Selon plusieurs sources médiatiques, le verdict de la justice est tombé au début du mois de mars 2026, après plusieurs mois d’investigations portant sur la gestion financière de la fédération.
La justice congolaise a reconnu Jean-Guy Blaise Mayolas coupable de blanchiment d’argent, détournement de fonds et faux en écriture. Absent lors de l’audience, le dirigeant a été jugé et condamné par contumace à la réclusion criminelle à perpétuité.
L’affaire a pris une ampleur internationale après les révélations du journaliste d’investigation Romain Molina, qui avait mis en lumière plusieurs soupçons de mauvaise gestion et d’irrégularités financières au sein de la fédération.
D’autres responsables fédéraux sanctionnés Dans le cadre de la même procédure, deux autres cadres de la FECOFOOT ont été condamnés par la justice : Badji Mombo Wantete, secrétaire général de la fédération Raoul Kanda, trésorier Les deux dirigeants ont écopé de cinq ans de prison, après environ huit mois d’enquête ayant mis en évidence un système de gestion jugé frauduleux au sein de l’administration fédérale.
Chronologie de l’affaire
2024 – 2025 : premières accusations publiques concernant la gestion financière de la FECOFOOT.2025 : révélations et enquêtes médiatiques, notamment celles du journaliste Romain Molina. Fin février 2026 : ouverture de la procédure judiciaire et arrestation de certains responsables fédéraux à Brazzaville.Début mars 2026 : la justice rend son verdict et condamne Jean-Guy Blaise Mayolas à la prison à perpétuité par contumace.
Cette condamnation marque un tournant majeur pour la gestion du football au Congo-Brazzaville. Elle intervient dans un contexte déjà marqué par des tensions institutionnelles et des critiques récurrentes sur la gestion des fonds destinés au développement du football.
Plusieurs observateurs estiment que cette décision pourrait entraîner une profonde restructuration de la FECOFOOT afin de restaurer la crédibilité de l’instance dirigeante.
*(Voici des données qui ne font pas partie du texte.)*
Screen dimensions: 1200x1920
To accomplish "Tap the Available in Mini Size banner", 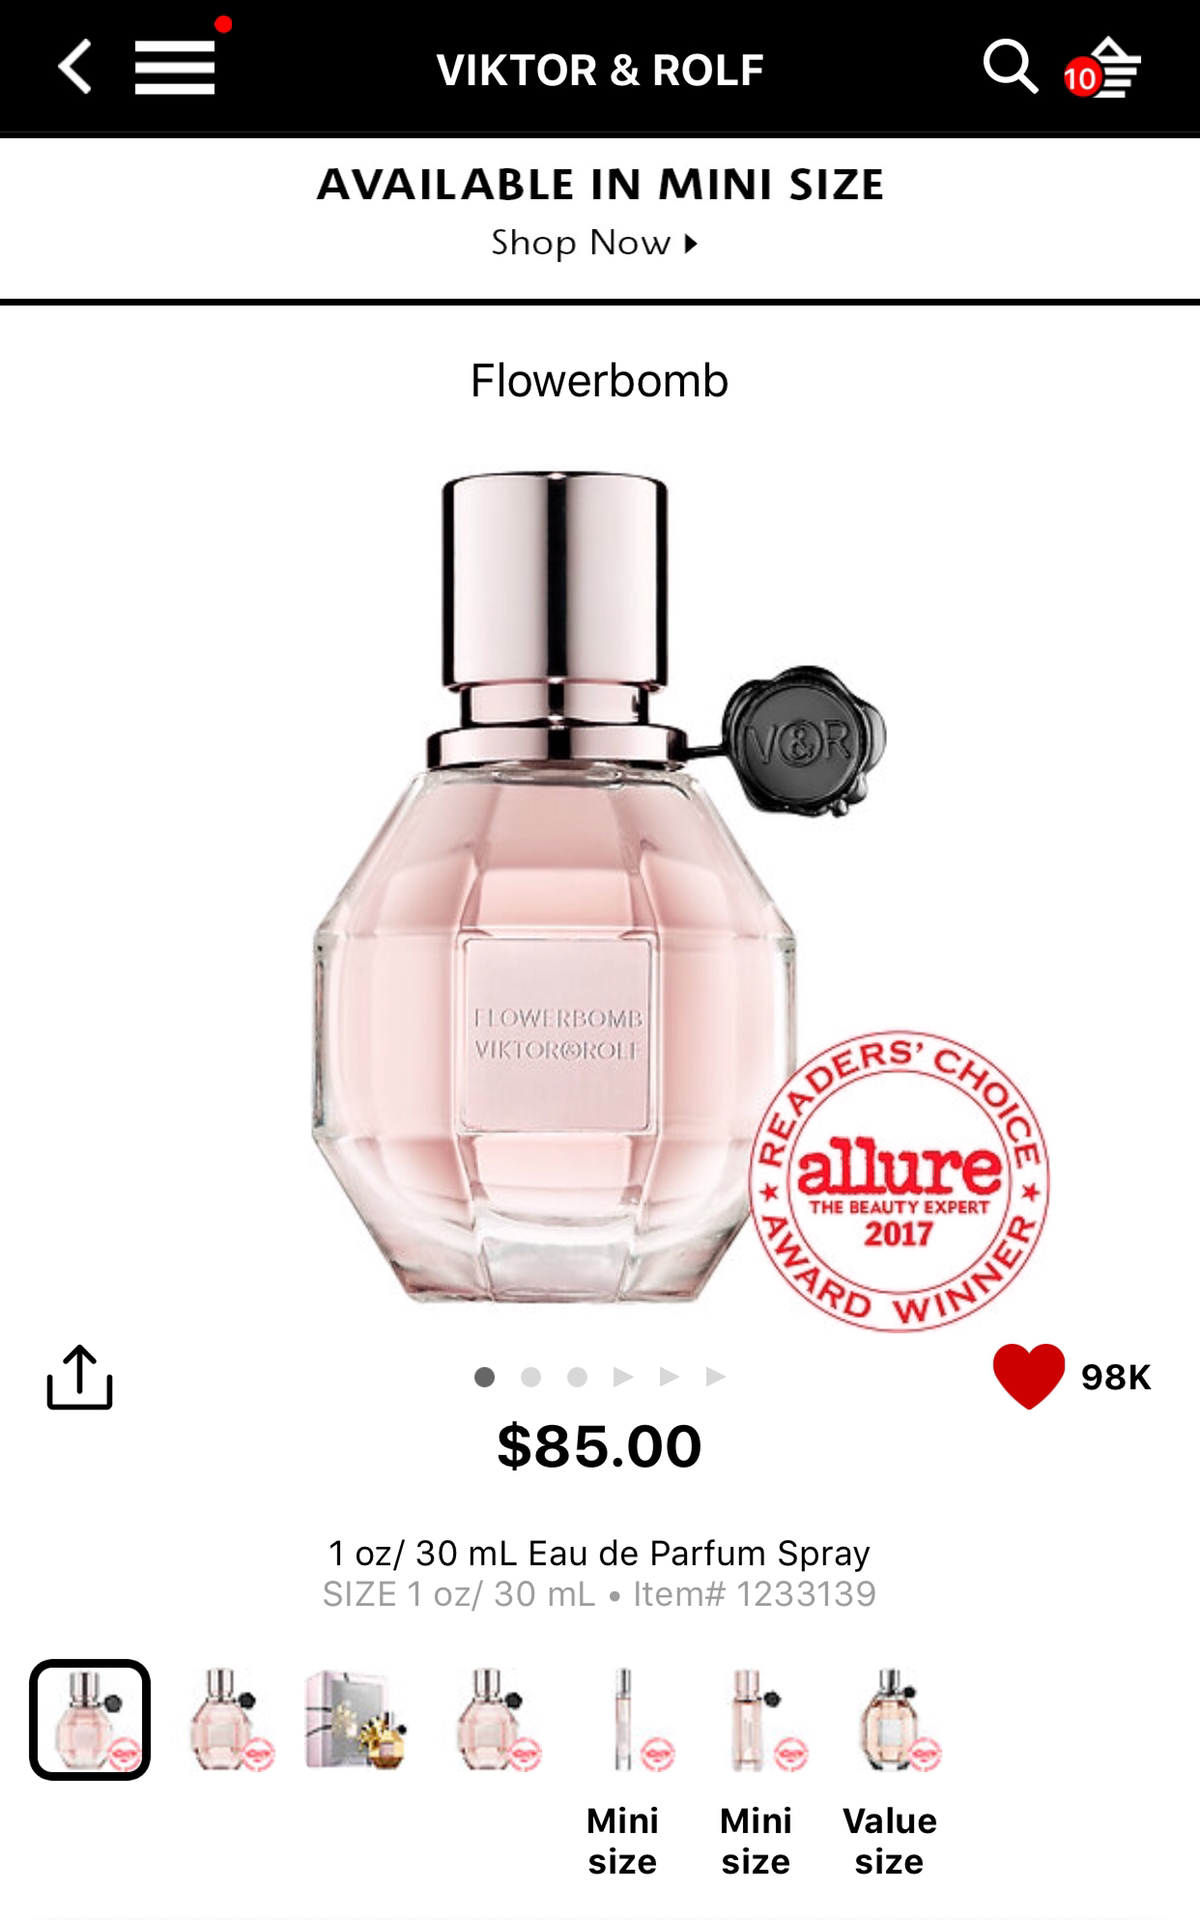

La réaction de la FIFA attendue

La communauté du football attend désormais la réaction de la Fédération internationale de football association et de la Confédération africaine de football.
Une intervention des instances internationales, voire la nomination d’un comité de normalisation, pourrait être envisagée pour assurer la stabilité institutionnelle du football congolais.